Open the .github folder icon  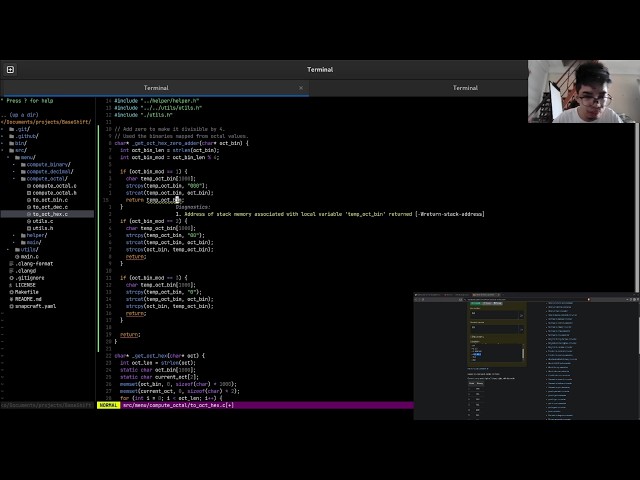[12, 136]
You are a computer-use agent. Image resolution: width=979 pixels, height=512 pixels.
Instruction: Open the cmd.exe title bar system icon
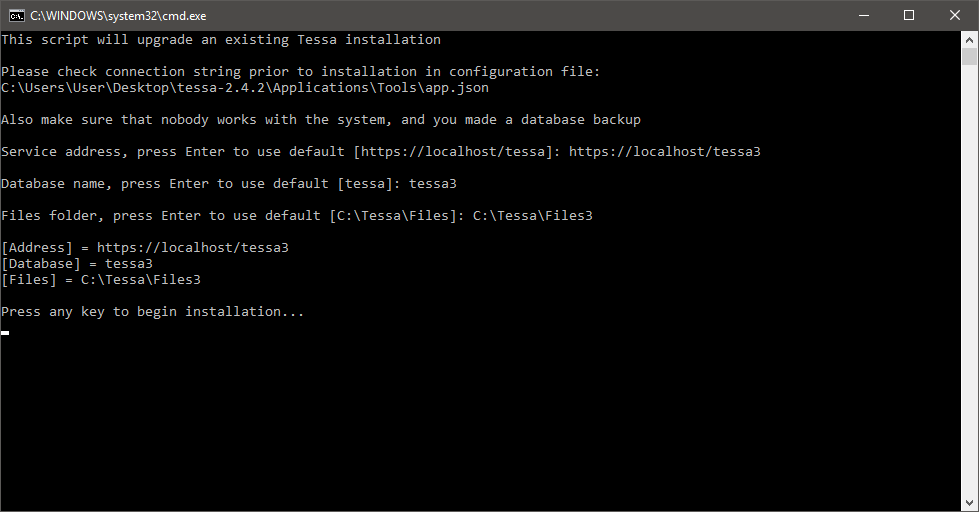(x=17, y=16)
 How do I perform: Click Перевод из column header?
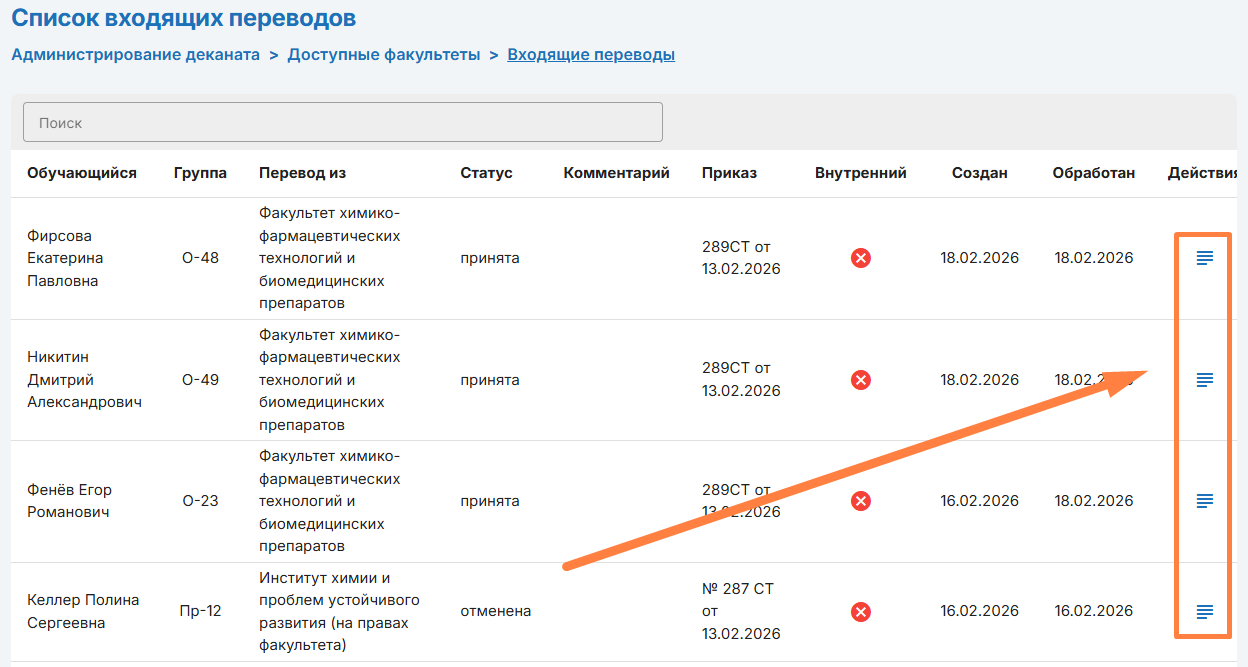tap(302, 173)
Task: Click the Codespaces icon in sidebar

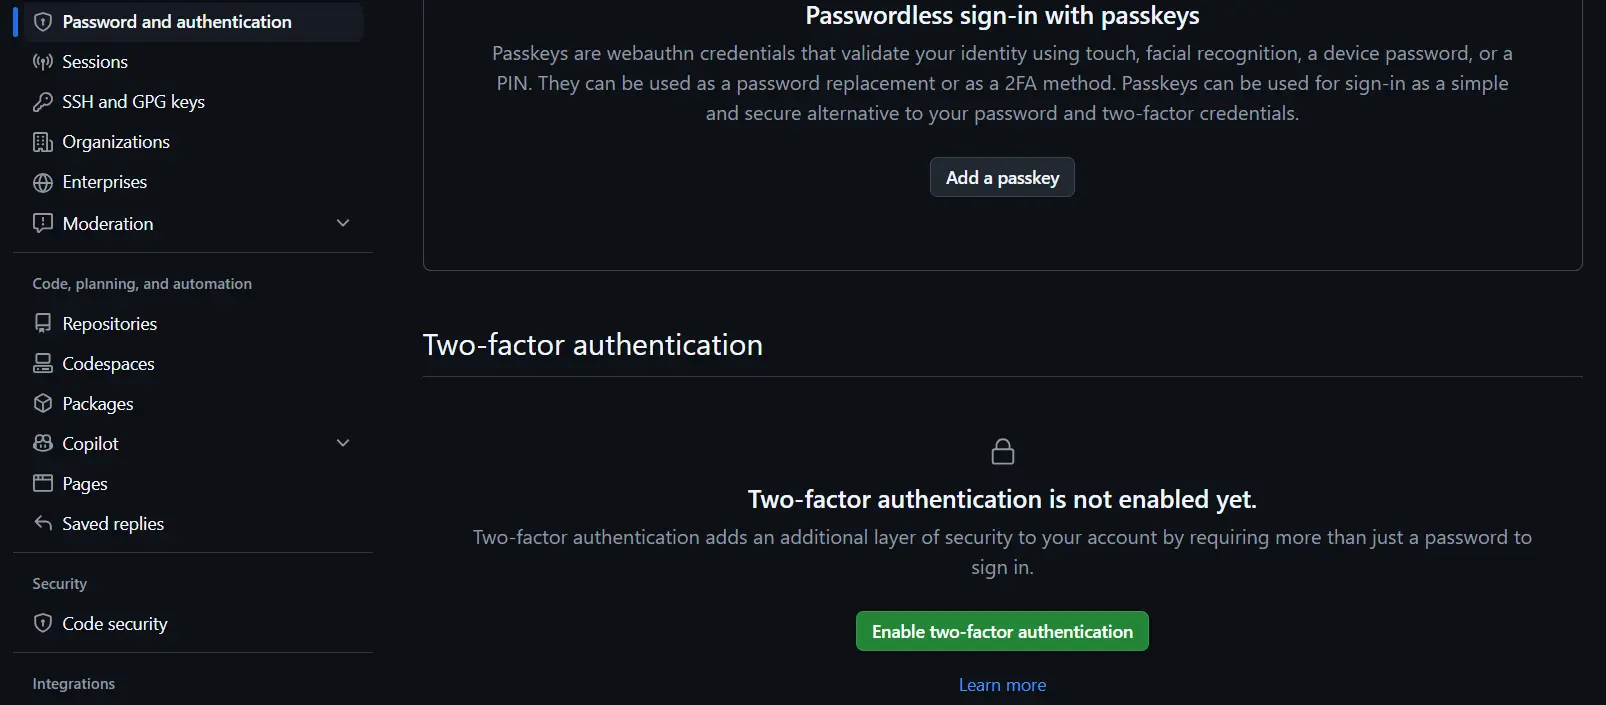Action: 43,363
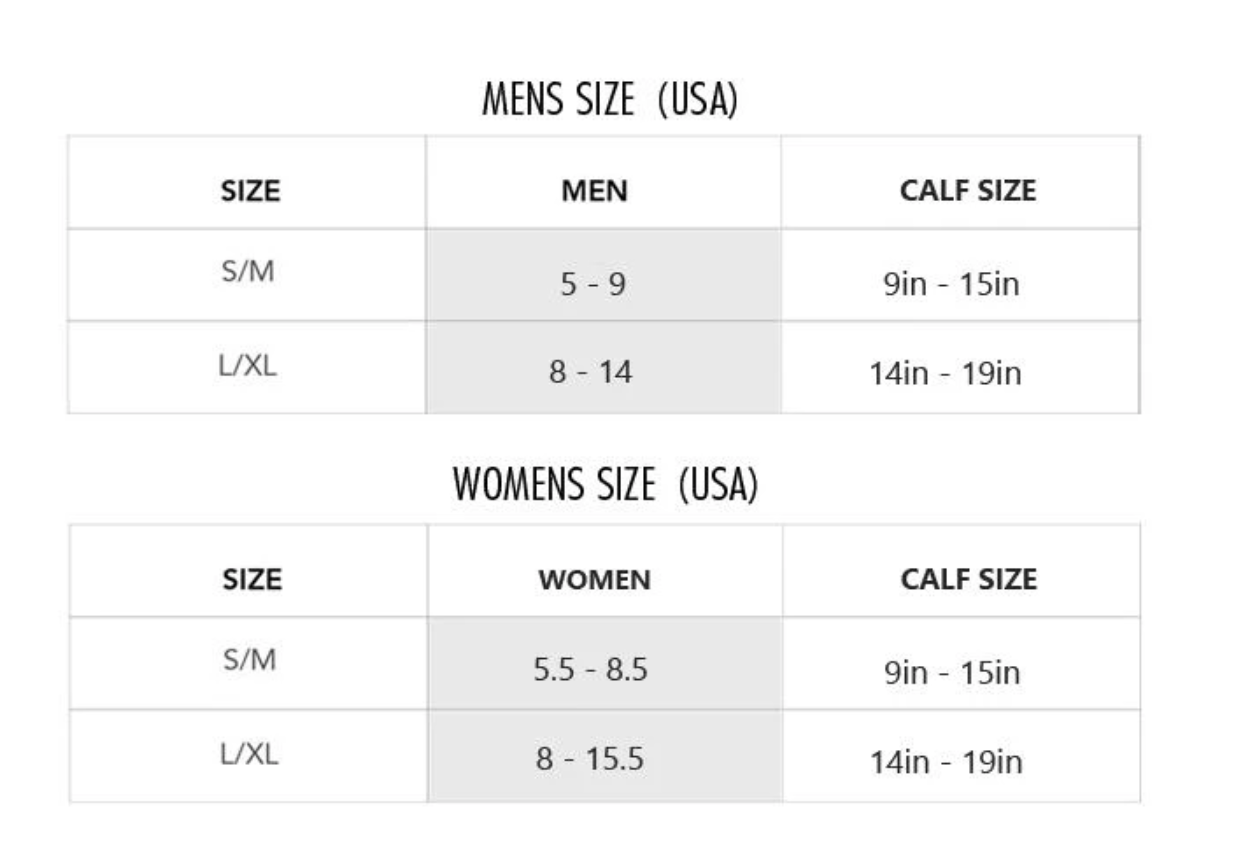The image size is (1234, 852).
Task: Click the MENS SIZE (USA) heading
Action: 609,100
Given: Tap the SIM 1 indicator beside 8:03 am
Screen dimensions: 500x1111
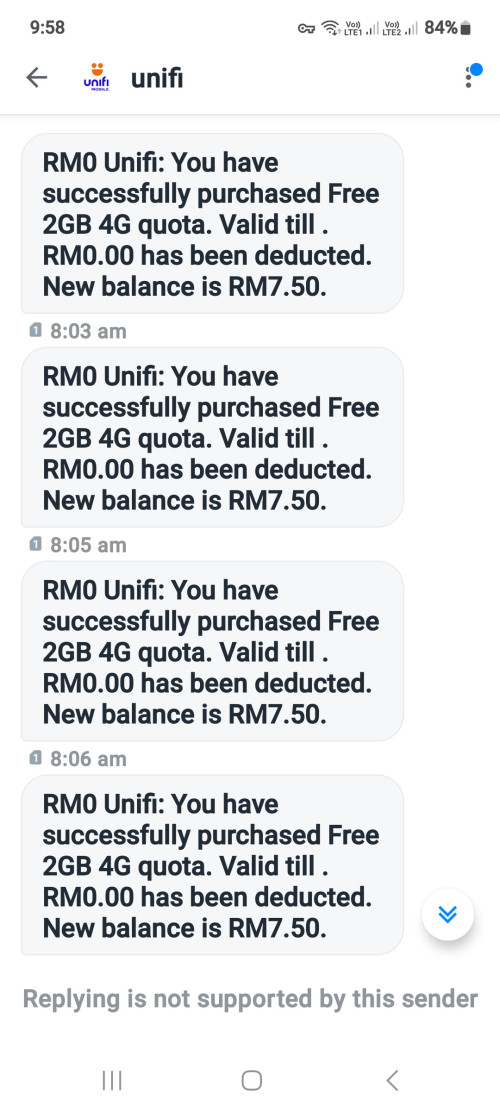Looking at the screenshot, I should click(x=35, y=330).
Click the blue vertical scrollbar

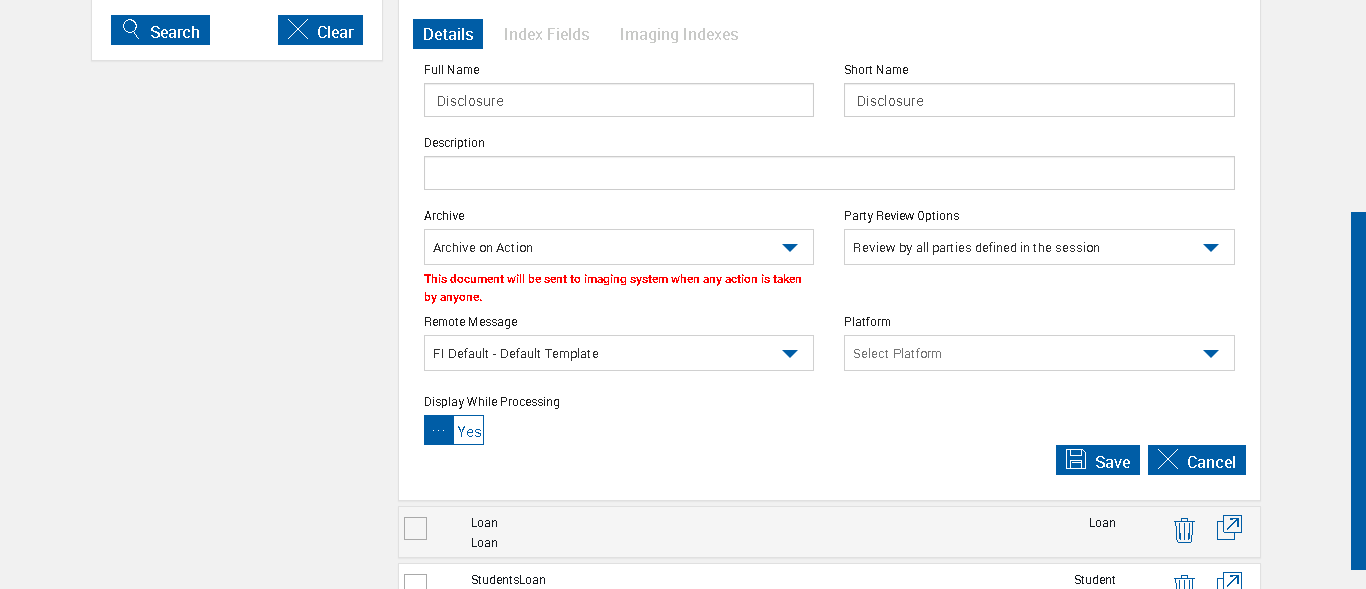pos(1358,390)
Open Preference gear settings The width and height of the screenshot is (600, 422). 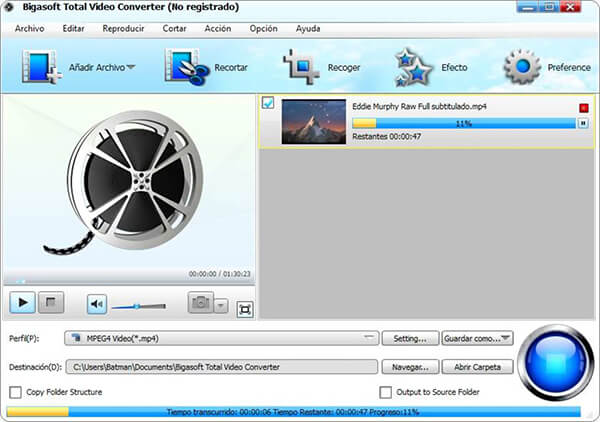pyautogui.click(x=522, y=67)
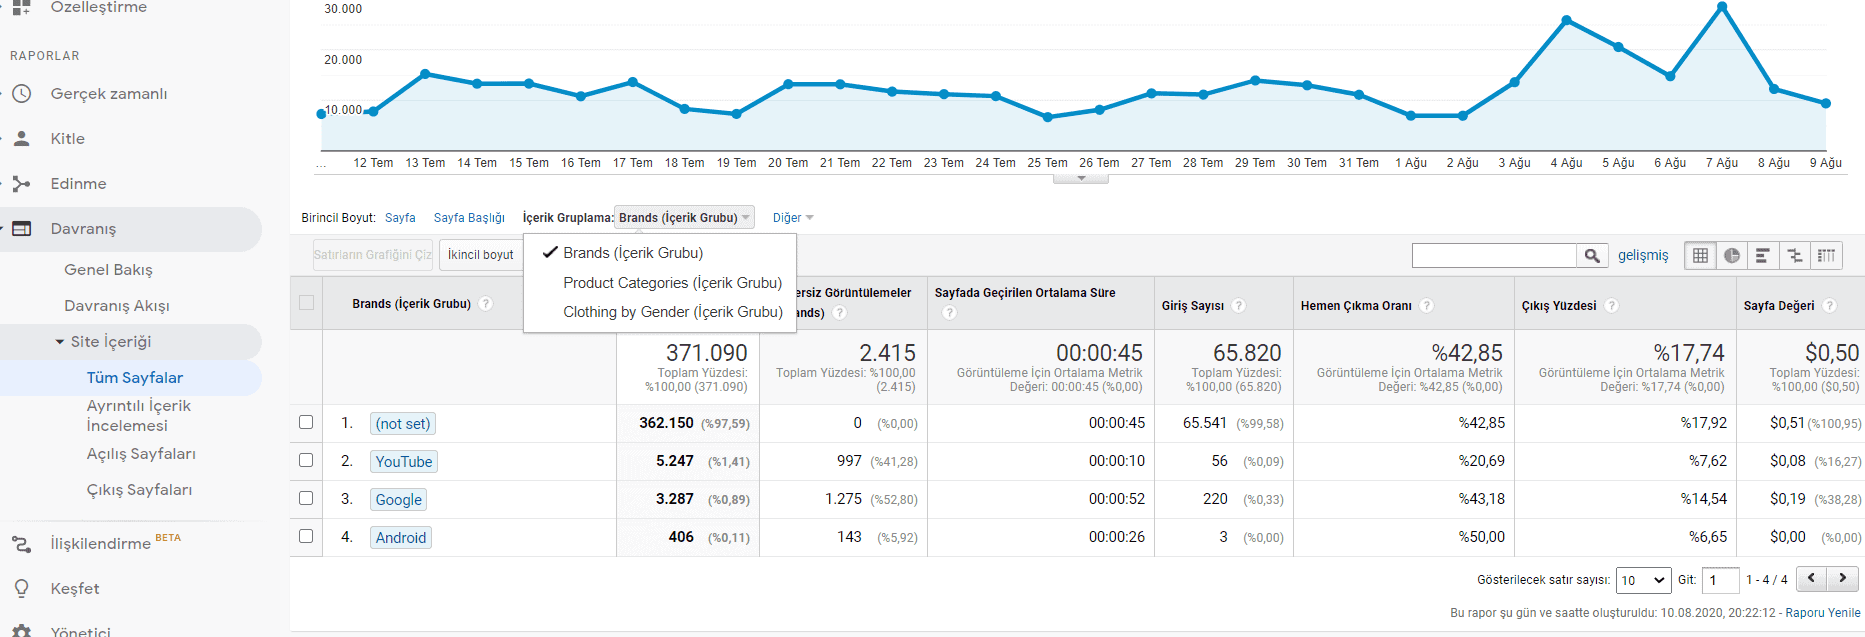Click the 7 Ağu peak point on chart
Image resolution: width=1865 pixels, height=637 pixels.
tap(1722, 7)
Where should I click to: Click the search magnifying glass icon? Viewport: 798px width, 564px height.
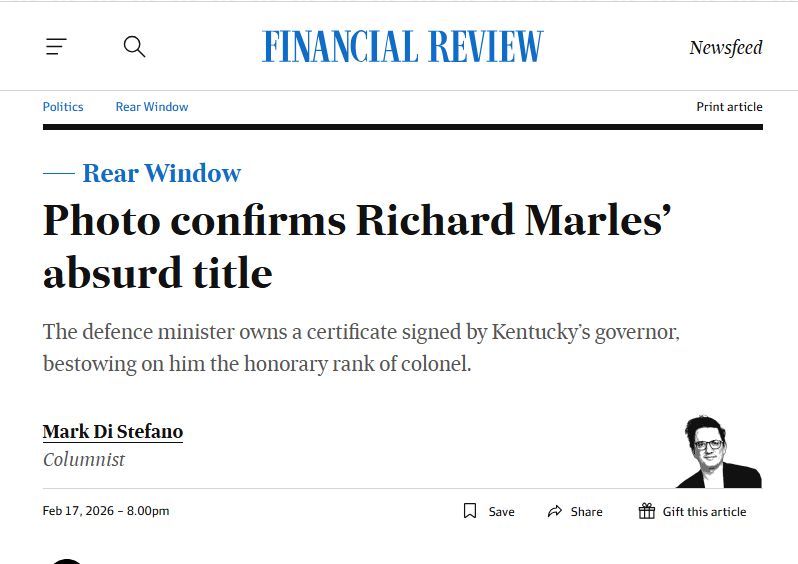coord(134,46)
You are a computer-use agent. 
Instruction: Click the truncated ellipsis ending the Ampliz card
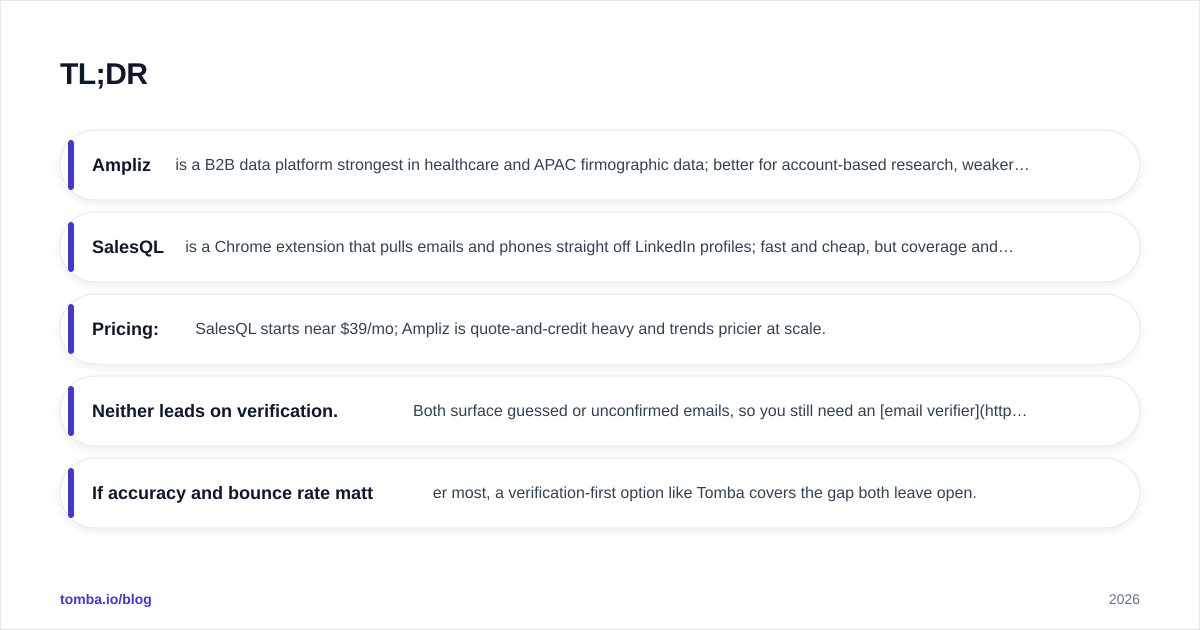[x=1022, y=165]
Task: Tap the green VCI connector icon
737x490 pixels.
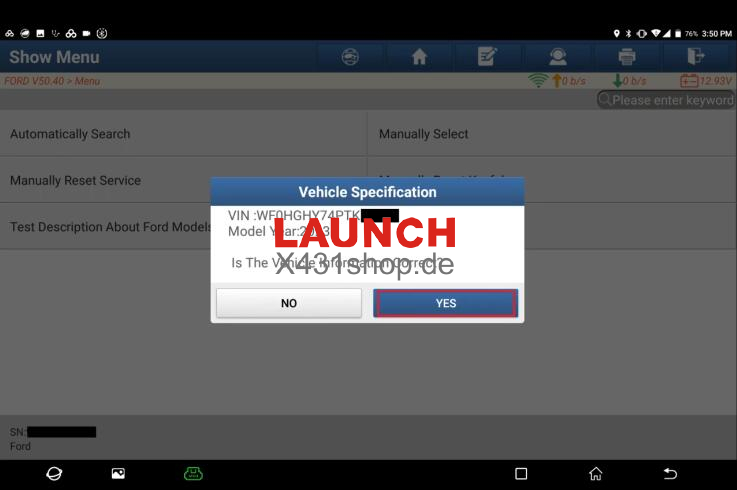Action: [x=192, y=473]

What the task asks
Across the listing above, report every line where "computer" occurs.

Exercise answer
You are a computer-use agent. Image resolution: width=979 pixels, height=512 pixels.
You are a computer-use agent. 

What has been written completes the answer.